== STUDY TEXT ==
If, at any time the aggregate amount then on deposit in the Expense Accounts
shall be insufficient to pay in full the fees and expenses of the Trustee and
the Co-Trustee then due with respect to the Trust Fund, the Trustee shall make
demand on the Servicer to advance the amount of such insufficiency, and the
Servicer shall promptly advance such amount to the Trustee for deposit in the
Expense Account, pro rata in accordance with the amounts then on deposit in each
such Expense Account. Thereafter, the Servicer shall be entitled to
reimbursement from the Expense Account for the amount of any such advance from
any excess funds available pursuant to subclause (c)(ii) below. Without limiting
the obligation of the Servicer to advance such insufficiency, in the event the
Servicer does not advance the full amount of such insufficiency by the Business
Day immediately preceding the Determination Date, the amount of such
insufficiency shall be deposited into the Expense Account for payment to the
Trustee or the Co-Trustee, as the case may be, pursuant to Section 6.08(d)(i),
to the extent of available funds in the Certificate Account.

         (b) The Trustee may invest amounts on deposit in the Expense Account in
Permitted Instruments pursuant to Section 6.07 hereof, and the Trustee shall
withdraw amounts on deposit in the Expense Account to:

              (i) pay the Trustee's and Co-Trustee's fees and expenses with
         respect to the Trust Fund as described in Section 2.08 hereof;

              (ii) pay on a monthly basis to the Servicer as additional
         servicing compensation interest paid and earnings realized on Permitted
         Instruments;

              (iii) to withdraw any amounts not required to be deposited in the
         Expense Account or deposited therein in error; and

              (iv) to clear and terminate the Expense Account upon the
         termination of the Trust Fund in accordance with Section 11.01 hereof.

         (c) On the twelfth Remittance Date following the Closing Date, and on
each twelfth Remittance Date thereafter, the Trustee shall determine that all
payments required to be made during the prior twelve month period pursuant to
subclauses (b)(i), (b)(ii) and (b)(iii) above, have been made, and, if all such
payments have been made, from the amounts remaining in the Expense Account, the
Trustee shall (in the following order of priority):

              (i) reimburse the Servicer and/or the Representative, for
         reimbursable advances made pursuant to Section 9.01;

              (ii) reimburse the Servicer for advances made by it pursuant to
         the last paragraph of subclause (a) above; and

              (iii) remit to the Servicer as additional servicing compensation
         any amounts remaining in the Expense Account after payments made
         pursuant to subclauses (b)(i), (b)(ii), (b)(iii), (c)(i) and (c)(ii),
         above.

         Section 6.04 Reserved.

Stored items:
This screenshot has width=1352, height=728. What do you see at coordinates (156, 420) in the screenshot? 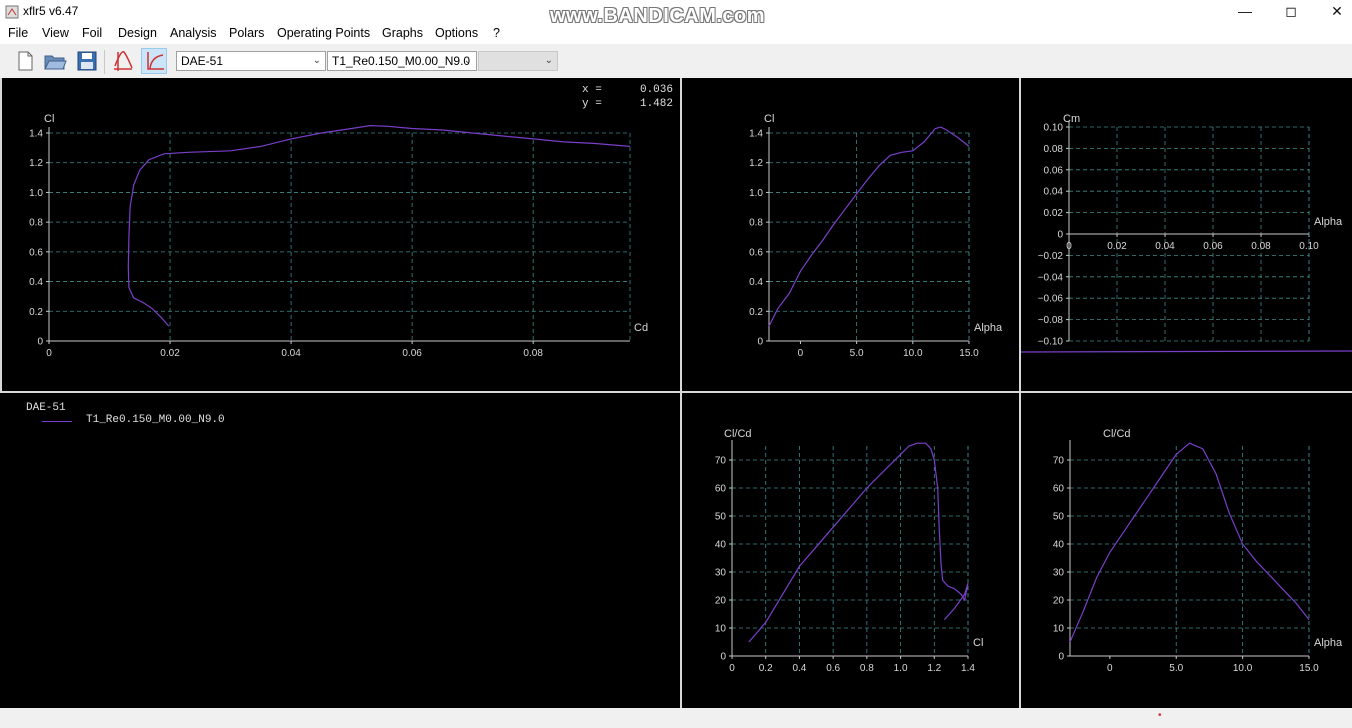
I see `legend-polar-name: T1_Re0.150_M0.00_N9.0` at bounding box center [156, 420].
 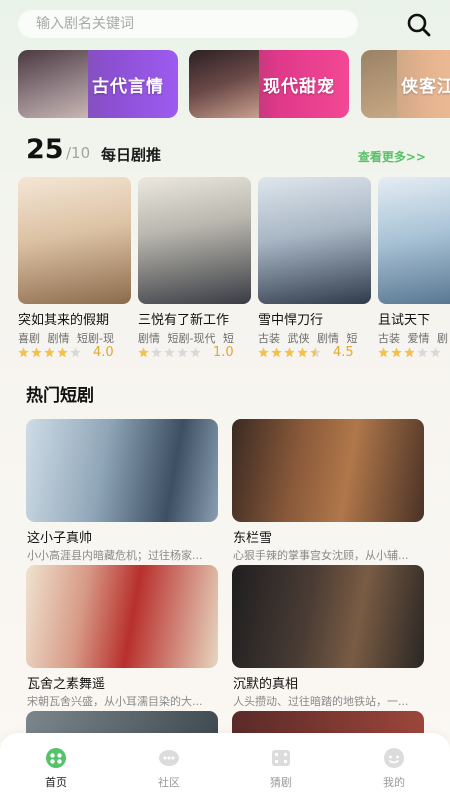 I want to click on daily-card: 突如其来的假期 喜剧 剧情 短剧-现 4.0, so click(x=74, y=268).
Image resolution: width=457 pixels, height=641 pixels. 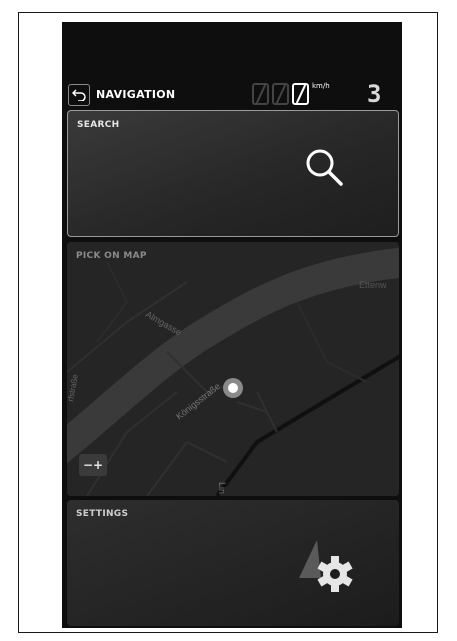 What do you see at coordinates (321, 86) in the screenshot?
I see `speed-unit: km/h` at bounding box center [321, 86].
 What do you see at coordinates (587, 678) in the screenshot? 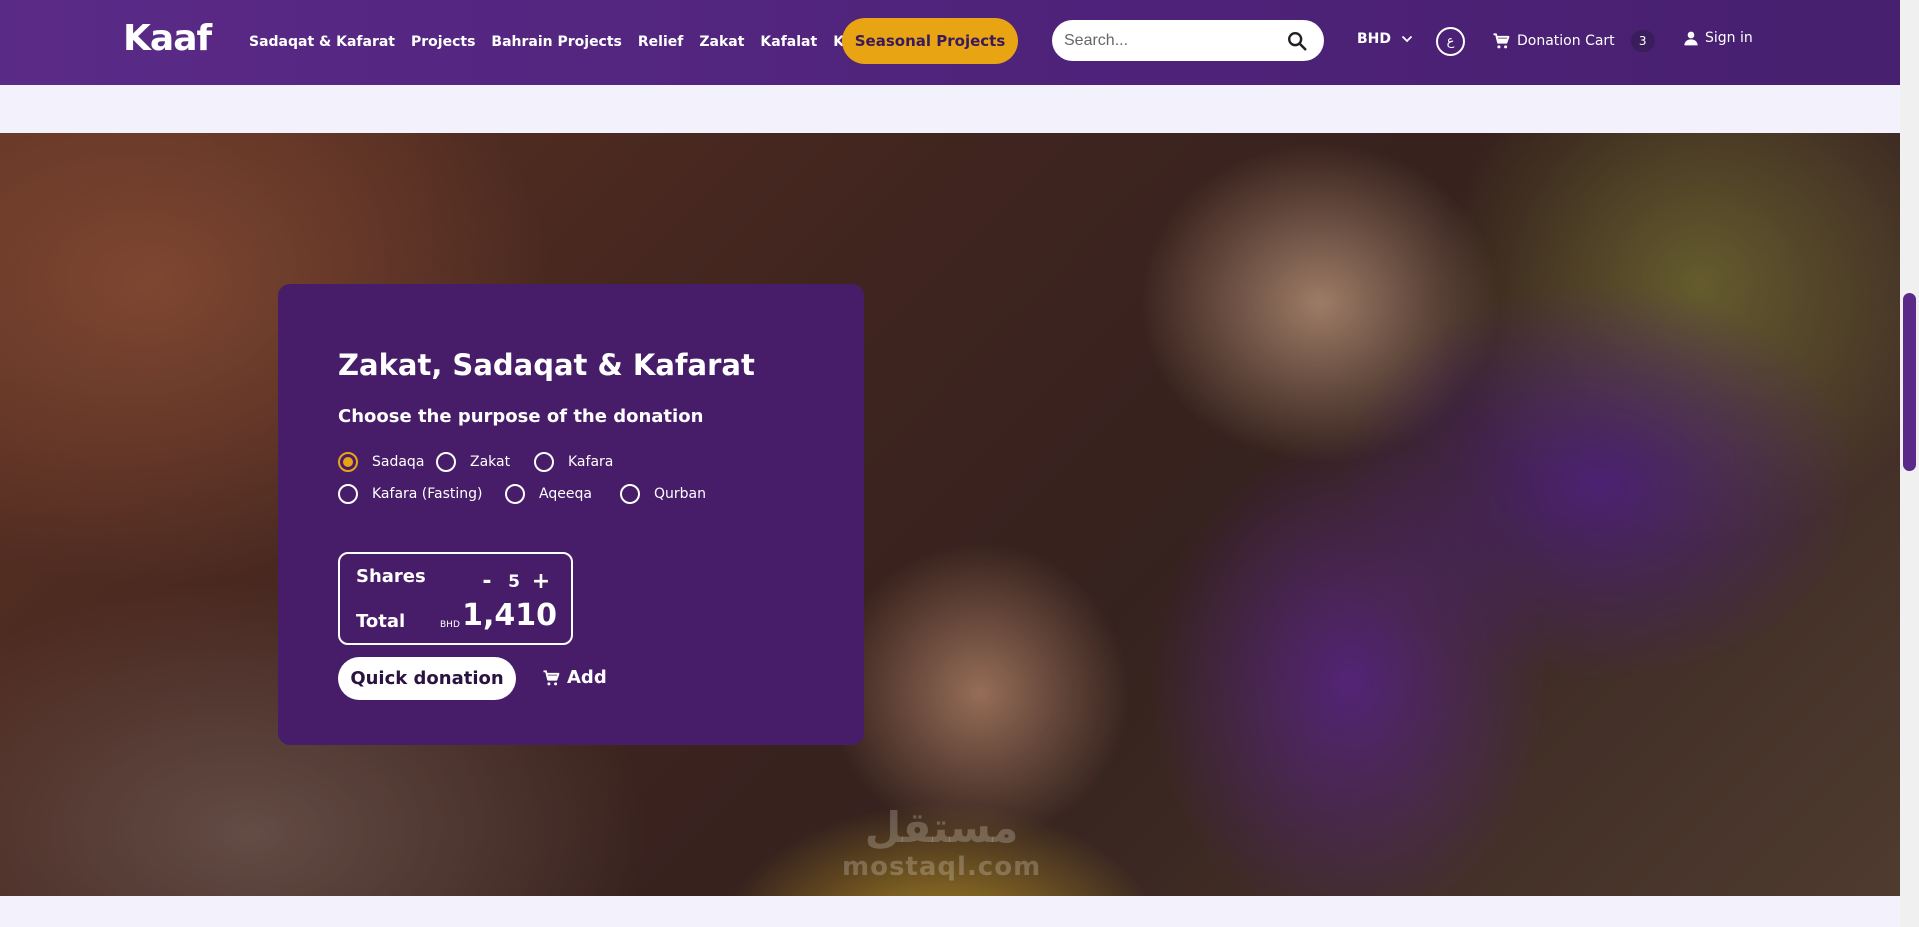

== TASK LIST ==
• A. In the Expense Account provisions, on which Remittance Date does the Trustee first determine whether all required payments have been made?
• B. Carry on the Expense Account provisions, starting after their final line.

== ANSWERS BELOW ==
• A. The twelfth Remittance Date following the Closing Date.

• B.
         Section 6.05 Reserved.

         Section 6.06 ESTABLISHMENT OF FHA PREMIUM ACCOUNT; DEPOSITS IN FHA
PREMIUM ACCOUNT; PERMITTED WITHDRAWALS FROM FHA PREMIUM ACCOUNT.

         (a) No later than the Closing Date, the Trustee will establish with
itself in its trust department a trust account, which shall not be interest
bearing, titled "TMS FHA Premium Account 1997-I" (the "FHA Premium Account").
The FHA Premium Account shall not be available for payment of Certificates. The
Trustee shall deposit into the FHA Premium Account:

              (i) on each Remittance Date, upon receipt an amount equal to the
         FHA Premium Amount; and

              (ii) upon receipt, amounts required to be paid by the Servicer
         pursuant to Section 6.07(e) in connection with losses on investments of
         amounts in the FHA Premium Account.

If the Servicer fails to pay the FHA Insurance Premium with respect to an FHA
Loan in accordance with Section 5.01 hereof, the Trustee shall, upon written
instructions from the Servicer, withdraw an amount from the FHA Premium Account
sufficient to pay in full the FHA Insurance Premium then due. If the amount on
deposit in the FHA Premium Account is insufficient to pay the FHA Insurance
Premium then due, the Trustee shall, pursuant to Section 6.08(d)(xv) hereof,
transfer an amount from the Certificate Account to the FHA Premium Account
sufficient to pay in full the FHA Insurance Premium then due.

         (b) The Trustee may invest amounts on deposit in the FHA Premium
Account in Permitted Instruments pursuant to Section 6.07, and the Trustee shall
withdraw amounts on deposit in the
FHA Premium Account to:

              (i) remit, upon certification of payment made to the FHA, funds
         requested by the Servicer (including any successor to the Servicer
         appointed pursuant to Section 10.02) as reimbursement for the FHA
         Insurance Premiums paid by the Servicer or remit to the FHA amounts
         payable in respect of FHA Insurance Premiums pursuant to the last
         paragraph of subclause (a) above;

              (ii) pay on a monthly basis to the Servicer as additional
         servicing compensation interest paid and earnings realized on Permitted
         Instruments;

              (iii) withdraw amounts not required to be deposited in the FHA
         Premium Account or deposited therein in error;

              (iv) Reserved; and

              (v) clear and terminate the FHA Premium Account upon the
         termination of this Agreement in accordance with the terms of Section
         11.01 hereof.

         Section 6.07 INVESTMENT OF ACCOUNTS.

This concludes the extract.